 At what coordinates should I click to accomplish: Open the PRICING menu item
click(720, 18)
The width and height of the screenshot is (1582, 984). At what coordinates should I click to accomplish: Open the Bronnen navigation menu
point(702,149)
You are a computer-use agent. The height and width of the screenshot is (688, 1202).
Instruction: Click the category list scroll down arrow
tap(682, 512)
==
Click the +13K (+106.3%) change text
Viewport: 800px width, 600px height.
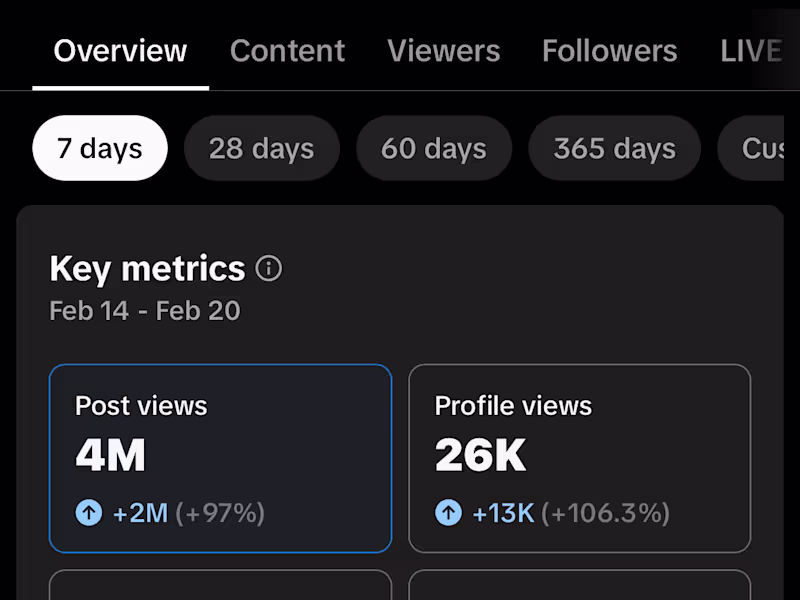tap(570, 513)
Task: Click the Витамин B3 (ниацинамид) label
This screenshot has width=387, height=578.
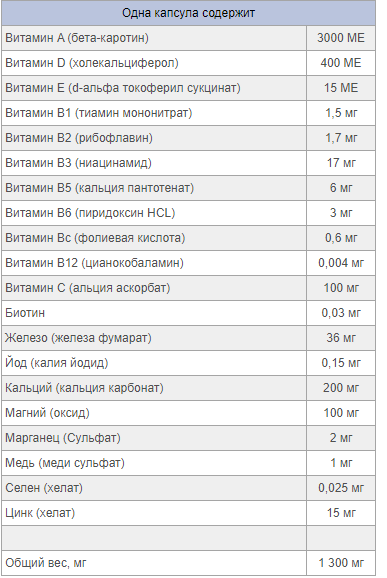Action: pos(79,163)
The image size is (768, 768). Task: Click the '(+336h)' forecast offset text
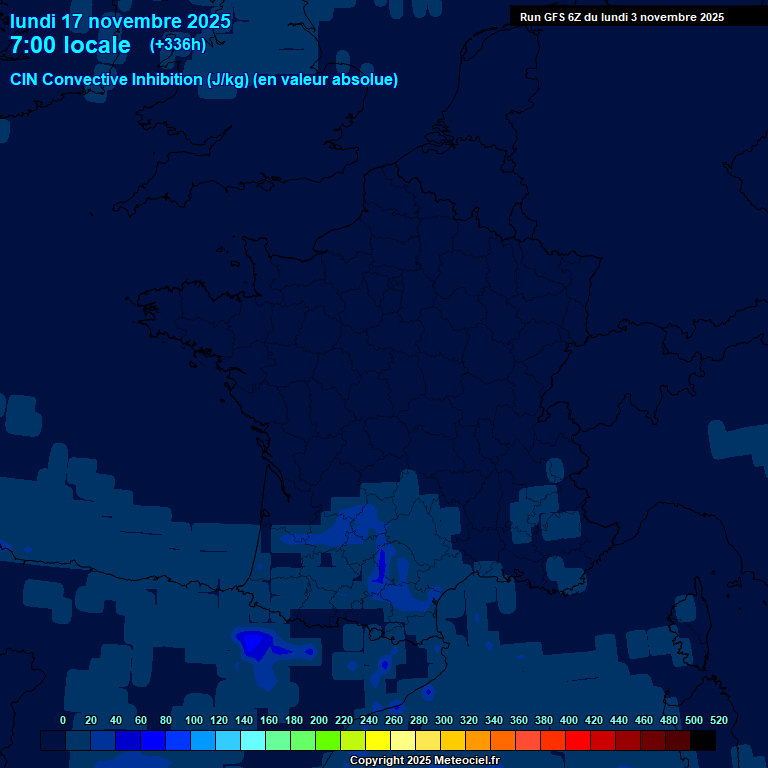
---
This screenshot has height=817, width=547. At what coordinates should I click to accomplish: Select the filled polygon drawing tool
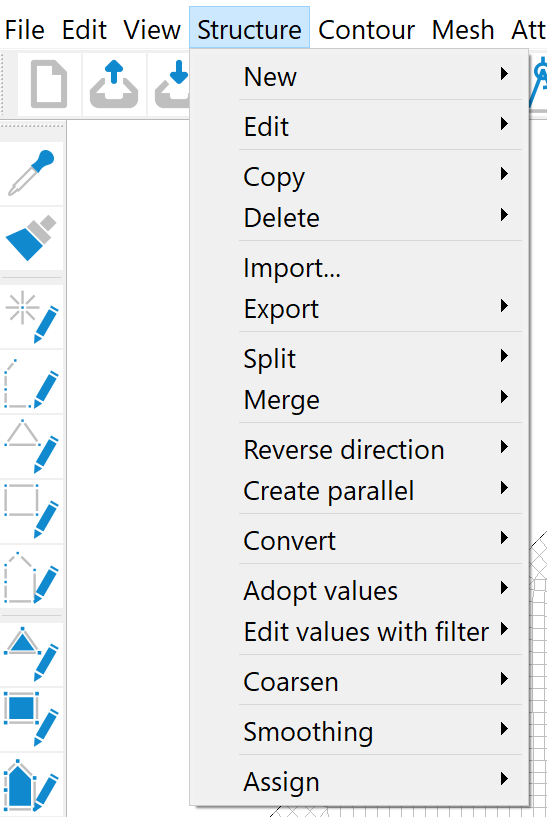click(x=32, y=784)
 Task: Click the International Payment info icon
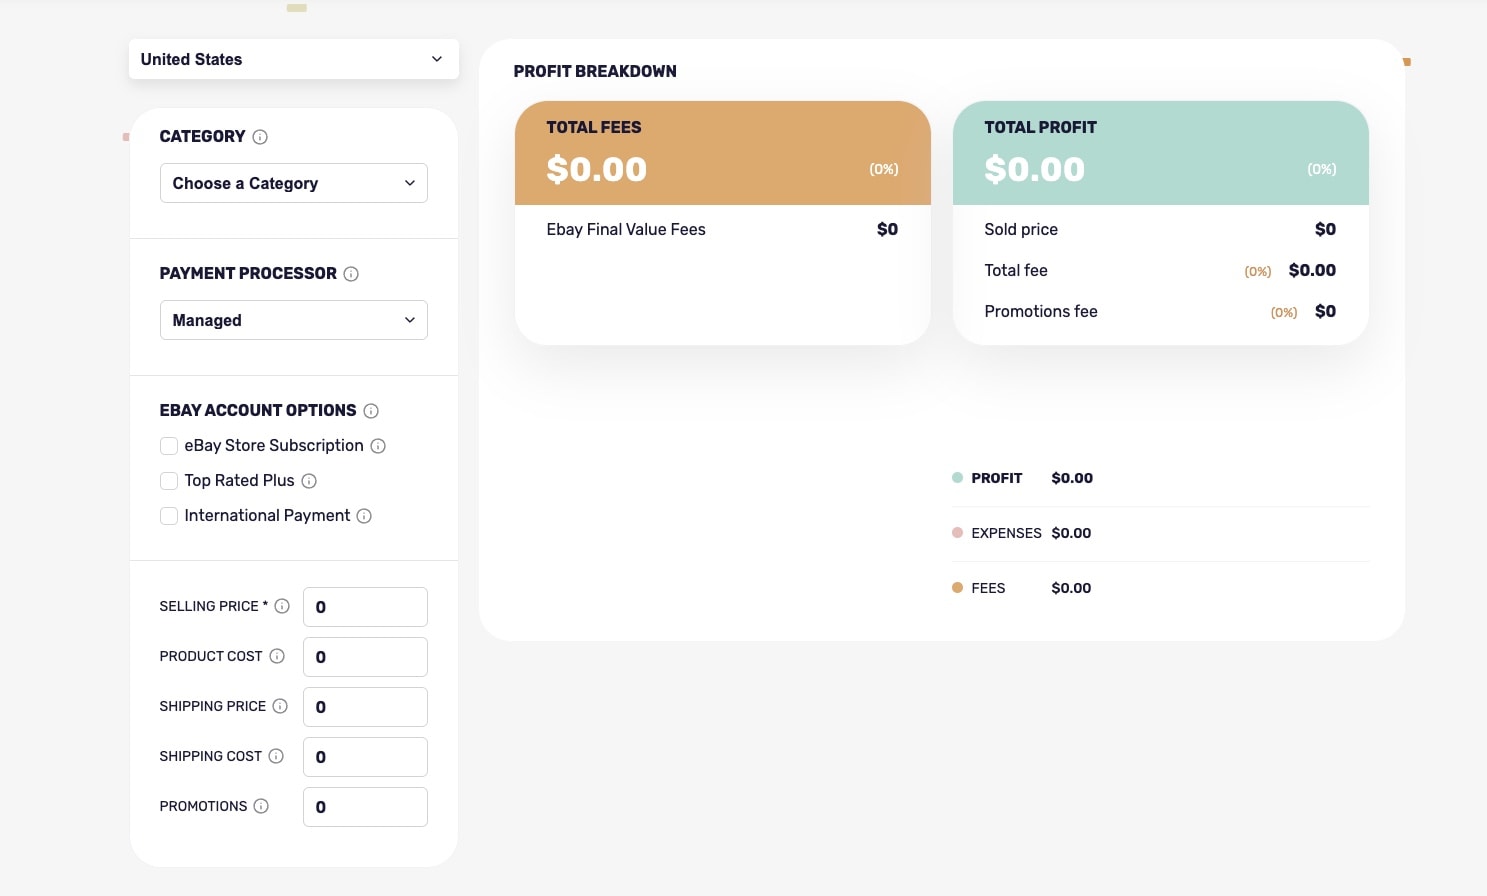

→ Goal of the exercise
For each line of the entries that includes "text", show that line.

→ Exercise answer
Click the +13K (+106.3%) change text
The image size is (768, 768). Task: Click the '(+336h)' forecast offset text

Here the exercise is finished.